A teaching by inference is quite common in the Bible, as for instance that the first appearance of the rainbow was at the close of the flood. It is not stated that the rainbow had never been seen before, but it is stated that God told Noah that he would set his bow in the cloud as a token of the everlasting covenant into which He was then entering with Noah and all the creatures on the earth. Noah was a man six hundred years old, and it would have been a little more puerile than child’s play to try to get a man of his mature years, who had seen the rainbow thousands of times, to accept this as a token that there should never be another deluge to destroy him or his descendants. It would have been just as sensible to use the sun as the token of the pledge.
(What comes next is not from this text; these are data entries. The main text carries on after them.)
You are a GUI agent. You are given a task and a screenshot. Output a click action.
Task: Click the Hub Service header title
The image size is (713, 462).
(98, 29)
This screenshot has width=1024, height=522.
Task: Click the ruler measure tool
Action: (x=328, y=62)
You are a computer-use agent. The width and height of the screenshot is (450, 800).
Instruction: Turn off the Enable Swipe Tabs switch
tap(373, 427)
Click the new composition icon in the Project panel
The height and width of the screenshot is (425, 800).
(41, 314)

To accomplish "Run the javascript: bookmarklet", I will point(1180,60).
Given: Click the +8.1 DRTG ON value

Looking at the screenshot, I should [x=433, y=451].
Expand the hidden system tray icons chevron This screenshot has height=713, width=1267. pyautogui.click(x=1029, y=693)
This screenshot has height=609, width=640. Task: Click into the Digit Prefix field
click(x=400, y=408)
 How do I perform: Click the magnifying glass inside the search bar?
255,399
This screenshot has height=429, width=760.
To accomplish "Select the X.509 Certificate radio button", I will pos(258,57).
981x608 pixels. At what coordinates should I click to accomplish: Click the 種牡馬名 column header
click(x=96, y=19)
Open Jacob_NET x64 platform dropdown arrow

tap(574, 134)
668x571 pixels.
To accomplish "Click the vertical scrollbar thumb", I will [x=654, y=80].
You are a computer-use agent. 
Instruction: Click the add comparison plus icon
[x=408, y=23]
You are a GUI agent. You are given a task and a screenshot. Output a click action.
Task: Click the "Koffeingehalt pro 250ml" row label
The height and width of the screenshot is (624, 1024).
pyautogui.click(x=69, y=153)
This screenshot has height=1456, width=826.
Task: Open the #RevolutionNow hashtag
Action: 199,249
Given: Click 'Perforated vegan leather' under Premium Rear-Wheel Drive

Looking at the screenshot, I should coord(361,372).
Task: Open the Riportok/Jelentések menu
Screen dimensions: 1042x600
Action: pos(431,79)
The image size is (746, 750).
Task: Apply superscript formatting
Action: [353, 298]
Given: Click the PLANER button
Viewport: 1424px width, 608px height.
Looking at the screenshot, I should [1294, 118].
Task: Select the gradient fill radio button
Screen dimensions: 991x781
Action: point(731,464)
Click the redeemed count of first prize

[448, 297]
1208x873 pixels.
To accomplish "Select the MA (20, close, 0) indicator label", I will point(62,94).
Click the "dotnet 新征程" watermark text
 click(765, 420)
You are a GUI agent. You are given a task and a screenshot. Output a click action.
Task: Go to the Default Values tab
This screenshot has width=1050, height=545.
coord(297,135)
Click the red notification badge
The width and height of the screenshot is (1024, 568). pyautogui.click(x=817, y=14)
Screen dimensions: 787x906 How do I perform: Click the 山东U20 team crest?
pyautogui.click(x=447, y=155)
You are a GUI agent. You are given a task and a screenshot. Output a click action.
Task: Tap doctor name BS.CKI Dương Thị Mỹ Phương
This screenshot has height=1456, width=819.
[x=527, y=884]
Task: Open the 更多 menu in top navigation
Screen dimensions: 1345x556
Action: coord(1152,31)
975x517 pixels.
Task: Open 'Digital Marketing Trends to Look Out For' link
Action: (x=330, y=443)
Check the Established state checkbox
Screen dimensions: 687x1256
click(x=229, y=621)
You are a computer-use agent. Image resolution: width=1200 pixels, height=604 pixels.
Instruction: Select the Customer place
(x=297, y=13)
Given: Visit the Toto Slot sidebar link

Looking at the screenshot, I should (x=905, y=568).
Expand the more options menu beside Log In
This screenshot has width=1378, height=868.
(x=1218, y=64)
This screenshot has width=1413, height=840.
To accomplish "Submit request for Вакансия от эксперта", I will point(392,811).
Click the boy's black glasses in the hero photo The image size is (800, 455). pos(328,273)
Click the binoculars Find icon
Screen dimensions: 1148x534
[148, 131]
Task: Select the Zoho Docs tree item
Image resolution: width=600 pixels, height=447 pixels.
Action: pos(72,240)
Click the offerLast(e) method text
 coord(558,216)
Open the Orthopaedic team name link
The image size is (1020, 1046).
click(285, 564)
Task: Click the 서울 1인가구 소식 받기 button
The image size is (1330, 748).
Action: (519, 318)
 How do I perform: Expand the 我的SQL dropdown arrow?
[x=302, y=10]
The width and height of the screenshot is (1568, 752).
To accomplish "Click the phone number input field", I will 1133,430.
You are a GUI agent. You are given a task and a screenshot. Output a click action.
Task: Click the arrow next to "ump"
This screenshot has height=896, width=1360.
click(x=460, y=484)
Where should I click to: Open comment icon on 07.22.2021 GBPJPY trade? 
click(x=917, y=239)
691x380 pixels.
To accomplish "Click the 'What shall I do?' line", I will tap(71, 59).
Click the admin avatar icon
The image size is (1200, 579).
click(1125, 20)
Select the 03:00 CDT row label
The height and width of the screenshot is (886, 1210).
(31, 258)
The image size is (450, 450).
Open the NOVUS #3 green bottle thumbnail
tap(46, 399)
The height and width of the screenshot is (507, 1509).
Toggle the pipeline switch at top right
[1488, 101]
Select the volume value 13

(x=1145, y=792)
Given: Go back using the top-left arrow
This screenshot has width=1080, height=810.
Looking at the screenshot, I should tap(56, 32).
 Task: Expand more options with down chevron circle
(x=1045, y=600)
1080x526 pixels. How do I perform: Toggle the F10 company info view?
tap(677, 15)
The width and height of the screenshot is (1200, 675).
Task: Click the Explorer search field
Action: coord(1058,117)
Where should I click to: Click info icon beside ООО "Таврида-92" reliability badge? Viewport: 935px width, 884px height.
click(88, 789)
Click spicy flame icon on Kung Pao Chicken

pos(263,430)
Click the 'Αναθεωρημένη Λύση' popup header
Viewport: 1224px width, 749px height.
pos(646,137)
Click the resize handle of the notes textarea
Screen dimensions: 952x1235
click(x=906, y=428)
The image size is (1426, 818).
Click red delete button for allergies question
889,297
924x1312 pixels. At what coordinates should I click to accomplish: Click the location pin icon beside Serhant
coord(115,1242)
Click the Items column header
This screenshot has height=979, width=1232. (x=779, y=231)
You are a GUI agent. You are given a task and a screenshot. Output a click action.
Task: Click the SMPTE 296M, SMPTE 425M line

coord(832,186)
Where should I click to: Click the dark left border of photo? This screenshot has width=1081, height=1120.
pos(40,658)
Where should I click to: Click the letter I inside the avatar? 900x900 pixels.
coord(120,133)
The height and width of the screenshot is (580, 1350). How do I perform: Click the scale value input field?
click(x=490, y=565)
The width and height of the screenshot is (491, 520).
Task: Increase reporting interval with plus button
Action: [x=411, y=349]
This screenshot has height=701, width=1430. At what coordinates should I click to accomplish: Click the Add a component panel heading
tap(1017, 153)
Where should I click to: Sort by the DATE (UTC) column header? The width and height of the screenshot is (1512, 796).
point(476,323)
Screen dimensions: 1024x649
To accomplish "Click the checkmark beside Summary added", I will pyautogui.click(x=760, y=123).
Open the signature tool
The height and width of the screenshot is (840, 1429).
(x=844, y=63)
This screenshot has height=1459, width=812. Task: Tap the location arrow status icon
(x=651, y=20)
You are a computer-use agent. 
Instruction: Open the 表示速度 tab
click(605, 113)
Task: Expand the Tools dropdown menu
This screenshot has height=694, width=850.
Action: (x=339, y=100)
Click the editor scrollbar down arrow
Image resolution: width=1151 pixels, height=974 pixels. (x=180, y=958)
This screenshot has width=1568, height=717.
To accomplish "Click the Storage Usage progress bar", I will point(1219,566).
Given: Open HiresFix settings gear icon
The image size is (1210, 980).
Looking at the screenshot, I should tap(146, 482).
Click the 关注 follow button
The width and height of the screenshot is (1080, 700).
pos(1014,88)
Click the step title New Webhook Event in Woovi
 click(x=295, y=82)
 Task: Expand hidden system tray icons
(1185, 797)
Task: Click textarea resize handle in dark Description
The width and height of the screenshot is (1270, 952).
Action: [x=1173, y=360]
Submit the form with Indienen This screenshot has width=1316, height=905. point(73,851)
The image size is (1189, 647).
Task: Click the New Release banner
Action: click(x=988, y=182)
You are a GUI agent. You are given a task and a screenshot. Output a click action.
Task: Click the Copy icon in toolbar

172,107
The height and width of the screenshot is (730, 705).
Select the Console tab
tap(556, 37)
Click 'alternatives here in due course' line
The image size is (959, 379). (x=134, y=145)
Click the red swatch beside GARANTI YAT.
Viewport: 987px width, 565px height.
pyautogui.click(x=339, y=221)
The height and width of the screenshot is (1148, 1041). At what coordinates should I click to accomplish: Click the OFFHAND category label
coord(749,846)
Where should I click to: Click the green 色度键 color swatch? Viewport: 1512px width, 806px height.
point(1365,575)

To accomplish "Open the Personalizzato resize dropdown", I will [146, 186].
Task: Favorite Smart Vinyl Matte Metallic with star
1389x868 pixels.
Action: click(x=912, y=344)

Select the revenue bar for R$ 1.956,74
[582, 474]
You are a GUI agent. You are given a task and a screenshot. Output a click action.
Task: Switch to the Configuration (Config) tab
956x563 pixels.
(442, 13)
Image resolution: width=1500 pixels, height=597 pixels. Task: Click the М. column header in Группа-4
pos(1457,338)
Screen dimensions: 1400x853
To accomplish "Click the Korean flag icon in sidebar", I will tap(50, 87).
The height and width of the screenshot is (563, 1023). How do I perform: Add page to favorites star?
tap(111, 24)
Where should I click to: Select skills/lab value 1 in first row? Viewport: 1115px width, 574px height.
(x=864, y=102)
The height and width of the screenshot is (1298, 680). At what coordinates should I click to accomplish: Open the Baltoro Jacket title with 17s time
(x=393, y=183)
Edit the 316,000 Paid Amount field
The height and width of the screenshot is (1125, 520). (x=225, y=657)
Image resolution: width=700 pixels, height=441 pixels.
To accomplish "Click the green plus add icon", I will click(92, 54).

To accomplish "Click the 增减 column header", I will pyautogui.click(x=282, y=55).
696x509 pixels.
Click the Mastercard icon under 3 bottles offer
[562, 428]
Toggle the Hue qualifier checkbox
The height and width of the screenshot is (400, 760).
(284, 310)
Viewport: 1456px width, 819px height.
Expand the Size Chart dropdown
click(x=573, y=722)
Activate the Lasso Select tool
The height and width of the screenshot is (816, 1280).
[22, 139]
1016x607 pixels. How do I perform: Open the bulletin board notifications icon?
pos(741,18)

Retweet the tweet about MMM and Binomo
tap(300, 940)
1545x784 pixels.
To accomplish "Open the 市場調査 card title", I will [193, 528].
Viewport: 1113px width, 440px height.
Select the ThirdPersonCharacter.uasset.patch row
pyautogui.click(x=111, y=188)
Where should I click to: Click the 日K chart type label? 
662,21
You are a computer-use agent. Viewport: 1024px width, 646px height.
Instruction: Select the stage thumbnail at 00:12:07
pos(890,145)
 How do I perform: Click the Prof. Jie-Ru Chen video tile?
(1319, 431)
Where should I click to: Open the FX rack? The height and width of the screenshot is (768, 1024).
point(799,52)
Another fact that must not be lost is that the earth was depopulated by this flood. Only eight souls in all the earth—this statement is corroborated by the New Testament—and all this so recently as twenty three hundred and fifty years before Christ. That this is Bible teaching requires no collateral substantiation.

Deeming it important to give but a passing mention to some of the high points over which there is or might be controversy, I shall include Jonah and the whale, Joshua’s memorable command to the sun and moon, Elijah’s aerial navigation, Daniel’s survival of in the lion’s den, and three Hebrews in Nebuchadnezzar’s super-heated furnace, the report of Balaam’s donkey, Saul’s visit with Samuel in the house of the witch of Endor (one of the best authenticated cases, of the many in the Bible, which demonstrates spiritualism—if one believes the teachings of the Bible, there should be no necessity for a Society for Psychic Research to determine whether it is real or not. It is very real all through the book.) The divine right of kings, Crossing the red Sea and the river Jordan on dry bottoms, and in the New Testament, the virgin birth, the miracles, the time and manner of establishing the New Testament, and so on throughout both volumes of the Bible. There is not a one of the sixty-six different books that does not contain teachings which might be specified for comparison in meaning with the teachings of science, to show grounds for controversy. One question is, Do they disagree, and is that disagreement vital enough to justify the great upheaval which is going on now in the world? Churches split between fundamentalism and modernism, trials for heresy, state legislators passing laws prohibiting the teaching, in public schools, of the subject of Evolution, the church plainly losing that old-fashioned hold it once had on the conduct of the people, in fact, an almost universal uncertainty as to what to believe. Let us investigate. An honest faith is not afraid of light. The Reason that God gave to man must operate. It should be trained to operate logically. “hear all things, prove all things, and hold fast to that which is good.” Hold fast to that which is good after the proving—not just through some notion or fancied sentiment, or because some sainted ancestor held that way.